Faire la promotion d'une Twingo au Japon ou d'un parfum au milieu d'un désert d'Amérique du Sud ? Pendant longtemps, les productions de spots de publicité ne se sont pas vraiment préoccupées de l'impact de leurs tournages sur l'environnement. Alors que cette thématique est de plus en plus présente dans la sphère politico-médiatique et dans les têtes des consommateurs, les acteurs du marché de la pub commencent progressivement à revoir leurs pratiques.
"Toute la filière participe au débat sur l'impact de la pub afin de faire émerger les meilleures solutions pour encourager la transition écologique", témoigne ainsi Laurent Broca, Directeur général du pôle media d'Havas.
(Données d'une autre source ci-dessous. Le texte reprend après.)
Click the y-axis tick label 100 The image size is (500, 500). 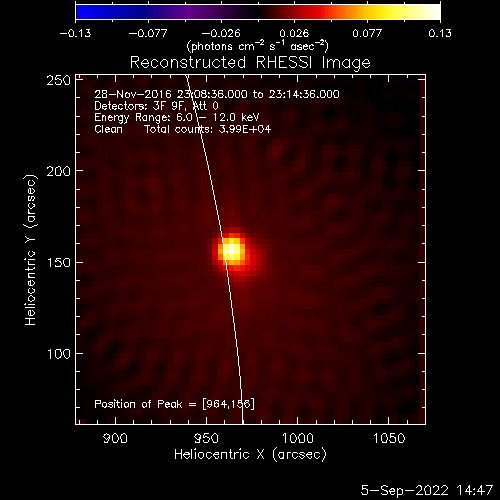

Producteur via ses agences vedettes comme BETC de réclames pour les plus grandes marques françaises, le géant français de la pub a lancé en 2018 Solidarité Climat, un dispositif de mesure des externalités environnementales négatives de toutes ses productions, qu'elles soient audiovisuelles, radio, imprimées, digitales ou événementielles.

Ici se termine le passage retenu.